Le problème est des plus compliqués, car il touche en même temps à des questions d’hygiène, d’économie rurale et de législation foncière. On est enfermé dans un cercle vicieux. La malaria provient en grande partie du défaut de population. La population manquant, la terre n’est pas suffisamment asséchée, et la population manque parce que la malaria la tue ou la chasse. Mais quelle est la cause de la malaria ? Elle provient, dit-on, des sporules d’une algue d’eau douce, qui empoisonnent l’air quand elles mûrissent et que le soleil a mis à sec les marais où cette plante croît.

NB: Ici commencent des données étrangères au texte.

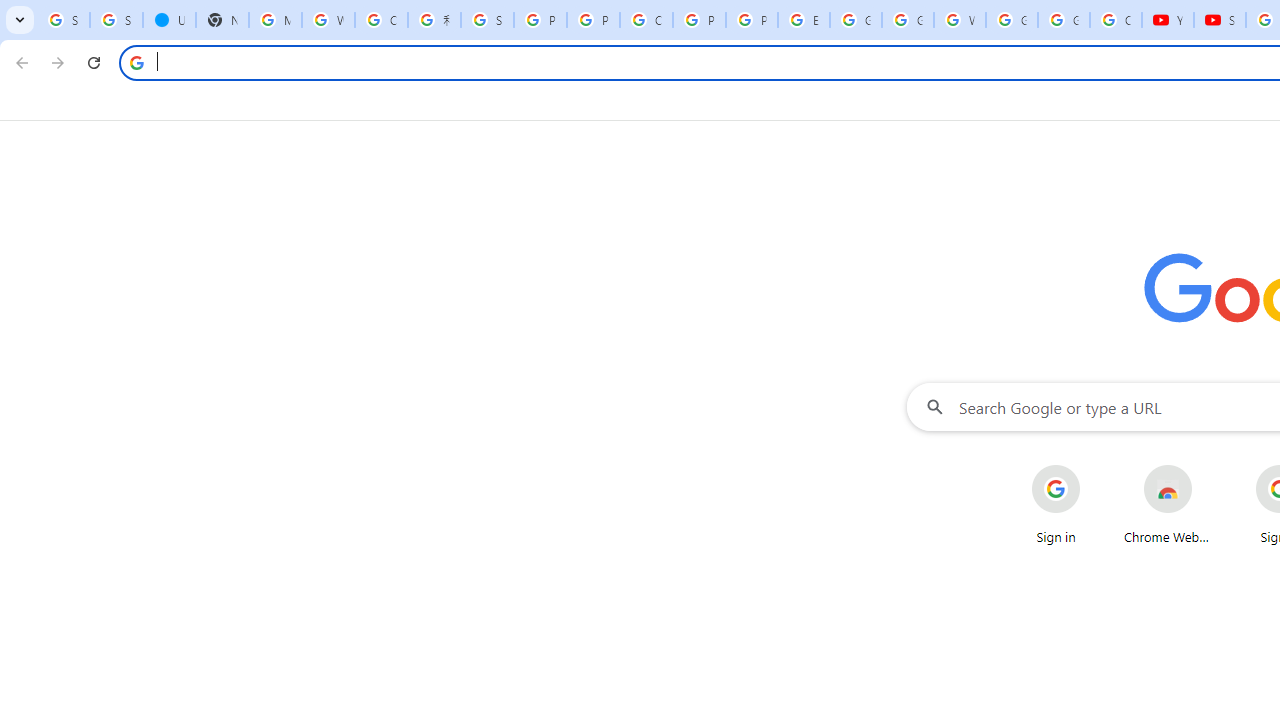
New Tab (222, 20)
Given the description of an element on the screen output the (x, y) to click on. 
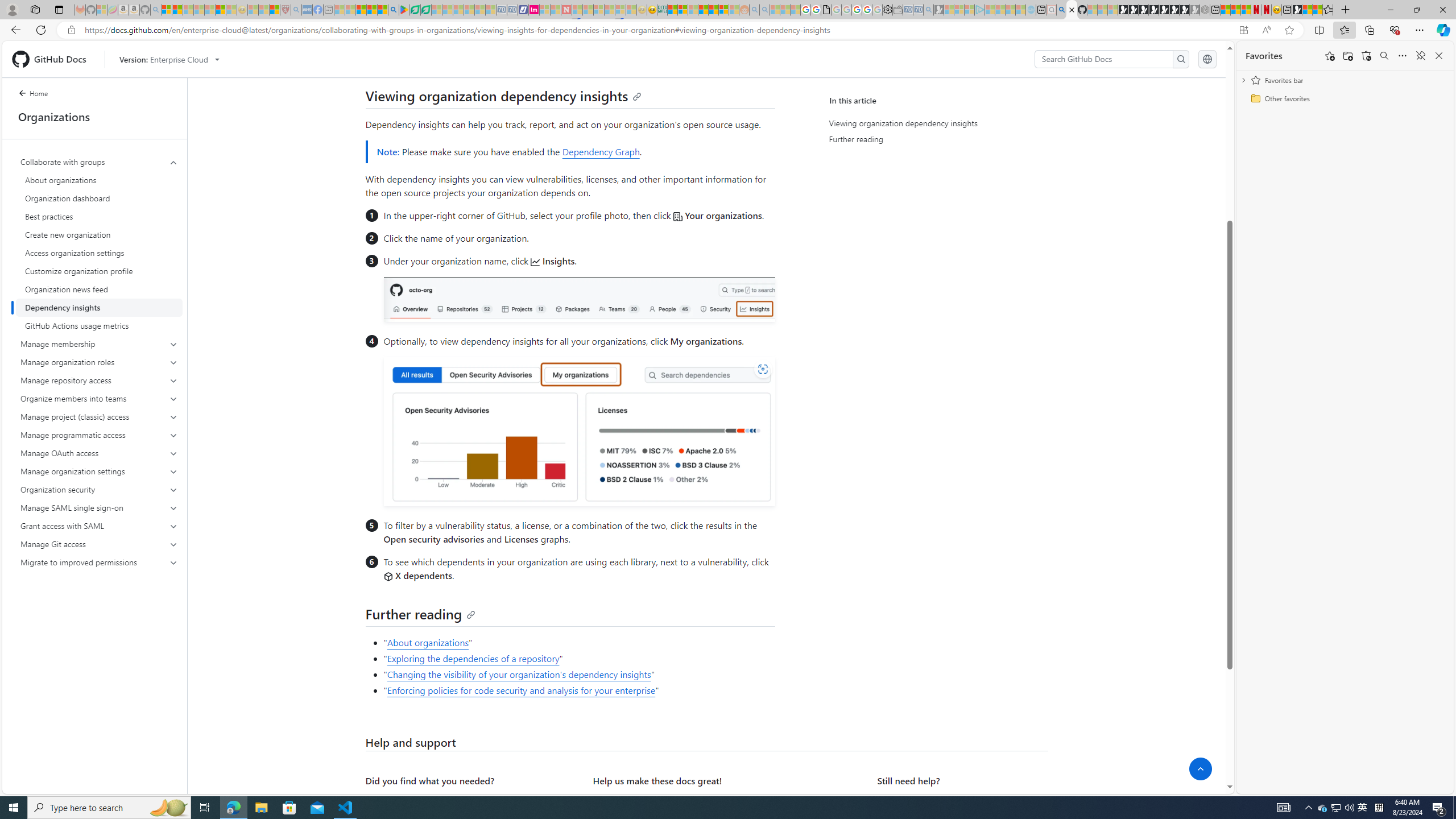
Organization news feed (99, 289)
Best practices (99, 216)
Viewing organization dependency insights (933, 123)
Collaborate with groups (99, 243)
About organizations (99, 180)
Organizations (94, 116)
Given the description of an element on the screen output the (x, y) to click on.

Il faudrait donc faire disparaître les eaux marécageuses ; or comment y parvenir ? À la rigueur, l’état peut se charger du dessèchement des grandes lagunes, comme celles d’Ostie et de Maccerata, au moyen de travaux et de pompes semblables à ceux qui ont converti le lac de Harlem en un canton nouveau d’une admirable fertilité ; mais cela ne suffirait pas. Toute la campagne romaine est parsemée de petites mares, de flaques d’eau, de fossés croupissans, de terrains humides, qui sont inondés l’hiver et que l’été convertit en autant de foyers d’infection. L’état ne peut pas imposer aux propriétaires actuels le travail énormément coûteux d’assécher complètement le sol. Il ne peut non plus se charger lui-même de cette opération, à moins d’exproprier tout l’agro romano, de l’exploiter en régie, et d’y entretenir toute une armée d’ingénieurs et d’ouvriers. Seuls, de petits propriétaires viendraient à bout de ce travail d’Hercule ; mais la terre appartient à des corporations, à des grands seigneurs opulens, à des majorats. Faut-il donc exproprier la terre pour la vendre en parcelles, et trouverait-on des acquéreurs ayant un capital suffisant et disposés en même temps à s’exposer à la mort, pour conquérir le sol sur la fièvre des marais[1] ?

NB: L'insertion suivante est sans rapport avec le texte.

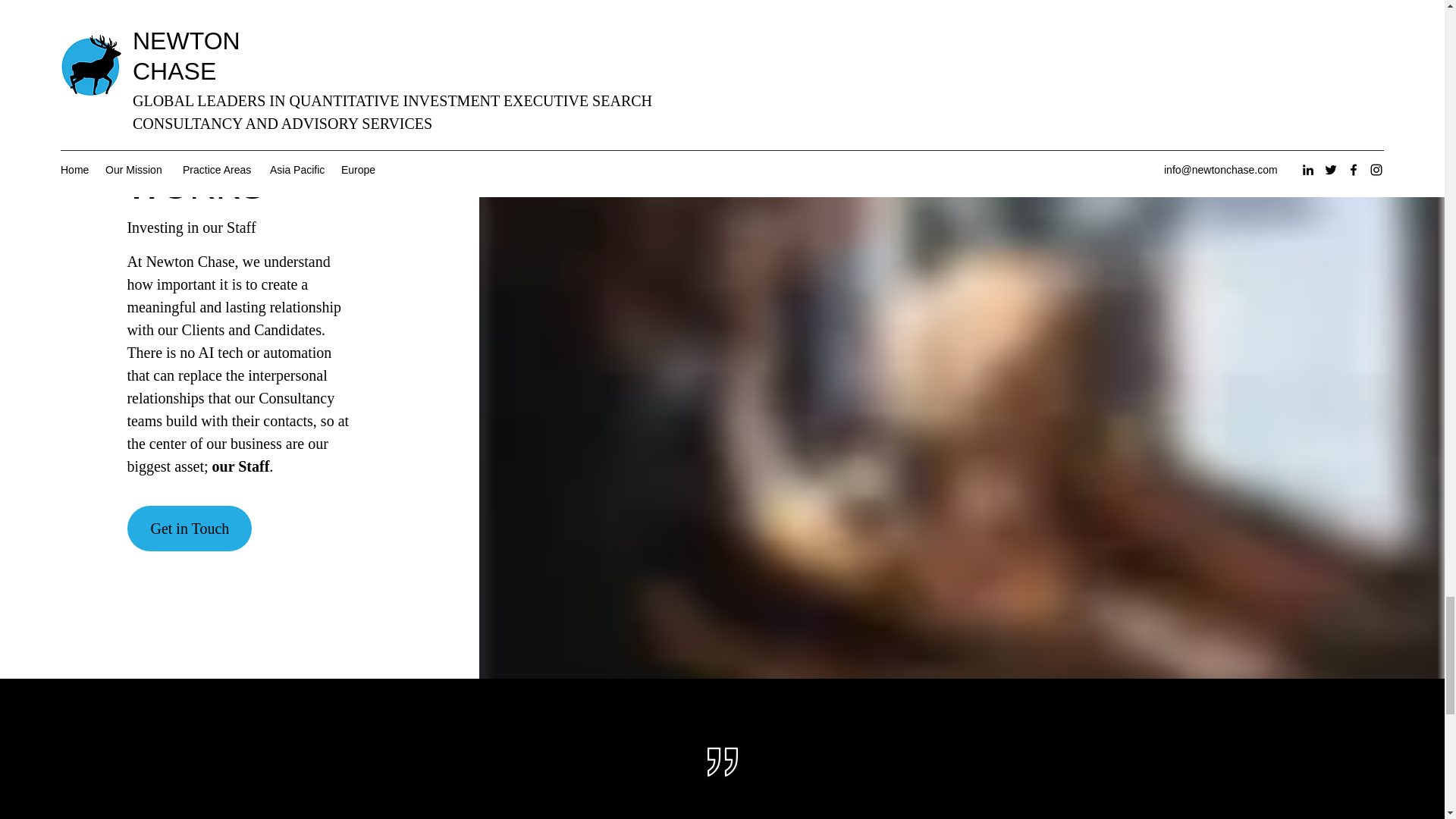
Get in Touch (189, 528)
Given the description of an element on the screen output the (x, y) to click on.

  1. Dans une publication récente, M. le comte Leonetto Cipriani, sénateur du royaume, propose d’exproprier toute la campagne romaine et les Marais-Pontins, et de concéder ce territoire à une compagnie puissante, qui ferait tous les travaux d’amélioration indiqués par la science. Le comte Cipriani pense que la culture de la betterave et la fabrication du sucre donneraient des résultats magnifiques.